Still to resume operation is Secret Bay, which will open in November with a new restaurant and a riverside wellness center. Slated to debut next year is Anichi Resort & Spa, which will have 128 rooms on 12 acres on Picard Beach in Portsmouth. Guest suites will have private pools, while public spaces will include swim-up bars in infinity pools, specialty restaurants and a spa. The resort will be a member of the Autograph Collection.
The British Virgin Islands is also full steam ahead on its recovery. Sharon Flax-Brutus, the BVI's director of tourism, said that 75% of the territory's inventory will be available by the end of the year.
Necker Island Resort will open its doors later this month with 11 bedrooms in the Great House, including the master suite and a bunk room that sleeps up to six. Later this year the resort will reopen Bali Lo, Bali Kukila, and Bali Buah, which are all standalone houses. More rooms will be added throughout 2019.
Rosewood Little Dix Bay also plans a reopening this year, along with Peter Island Resort & Spa and the Bitter End Yacht Club.

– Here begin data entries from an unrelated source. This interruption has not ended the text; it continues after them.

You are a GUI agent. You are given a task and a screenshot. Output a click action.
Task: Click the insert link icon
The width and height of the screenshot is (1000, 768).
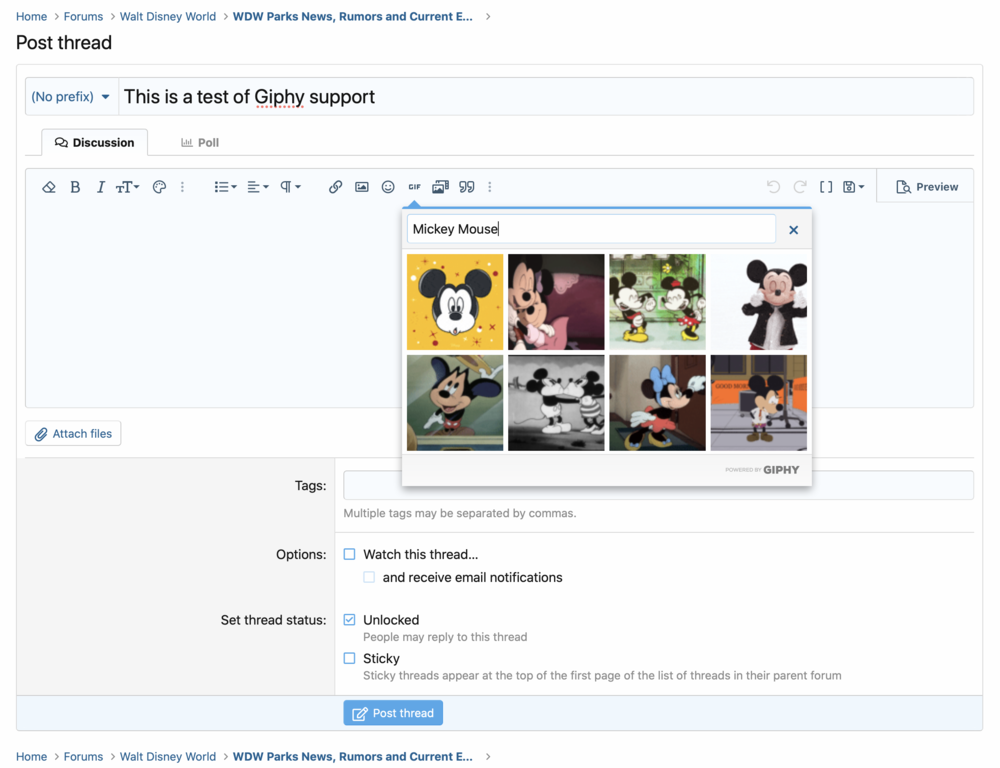(335, 187)
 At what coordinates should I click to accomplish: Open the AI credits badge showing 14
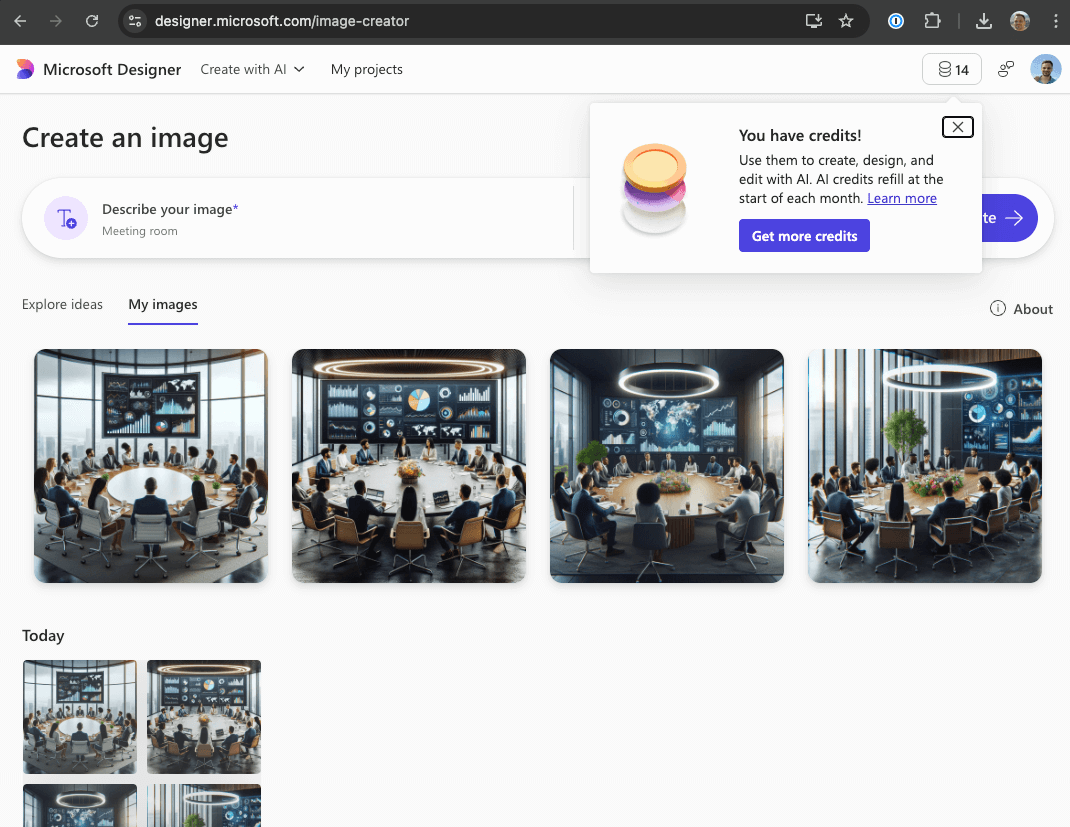coord(950,69)
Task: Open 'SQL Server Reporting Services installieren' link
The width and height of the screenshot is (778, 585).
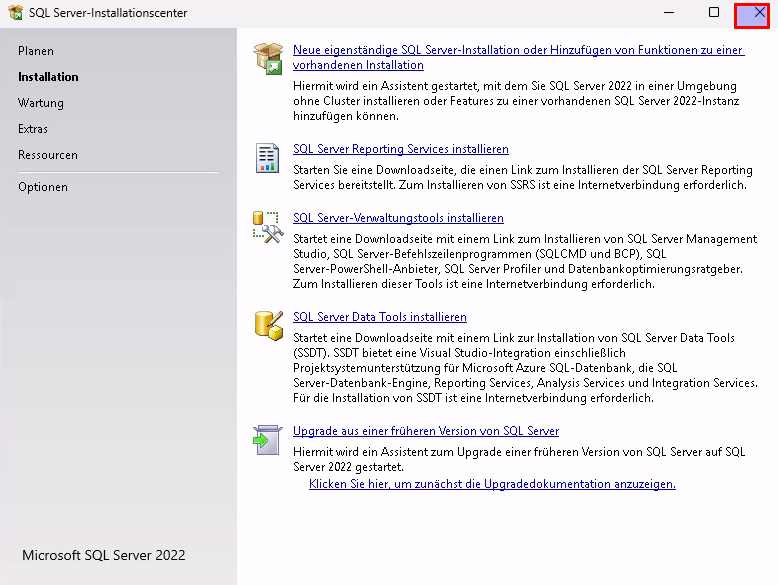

Charles Fernandez, minister of tourism and investment for Antigua & Barbuda, was also positive about the improvements coming to the islands. His announcement detailed a new ferry service, and he said that the new tourism strategy will be to market the nontraditional areas of the islands as well as environmental tourism.
A slew of properties are in the pipeline, including the construction of a Waldorf Astoria. The Waldorf Astoria Antigua will have 95 rooms, 25 villas, a spa and several waterside dining concepts. The resort will sit on 30 acres of beachfront, with an additional five acres to be turned into a national park. The project is slated to open in 2020.
St. Maarten/St. Martin is also on the rebound, with 30 hotels and inns having reopened in the last year. Alex Pierre, vice president of the French St. Martin tourism office, reported that 21 of 26 airlines are back, and the cruise port has welcomed more than 600,000 passengers since its reopening.
Brad Dean, CEO of Discover Puerto Rico, has reported that 135 hotels are operational, and more growth in the inventory is expected next year. He said that 4,000 restaurants and shopping areas have reopened in the last year.
Future resort openings include the St. Regis Bahia Beach Resort, to open later this month; the W Retreat & Spa, Vieques Island, which is closed for renovations through Dec. 31; and the Ritz-Carlton, San Juan, to open in late spring.
One of the more important takeaways from the conference was the public misconception about the scope of the hurricane damage in the region. Keynote speaker Steve McGillivray, chief marketing officer of the Travel Leaders Group, emphasized how important it is to spread the news that the Caribbean is open for business and that the majority of the islands never saw damage at all.
"Travelers and the media were uninformed about the size, scale, and geography of the Caribbean, and the fact that many islands were untouched," he said. "Some media stories even confused Aruba and Antigua, Barbados and Barbuda.
"The next time a weather event blows through, and the press is showing nothing but devastation on the TV 24/7, it will be your travel agent partners who are calming the fears of already-booked travelers and assuring future customers that the Caribbean is open for business."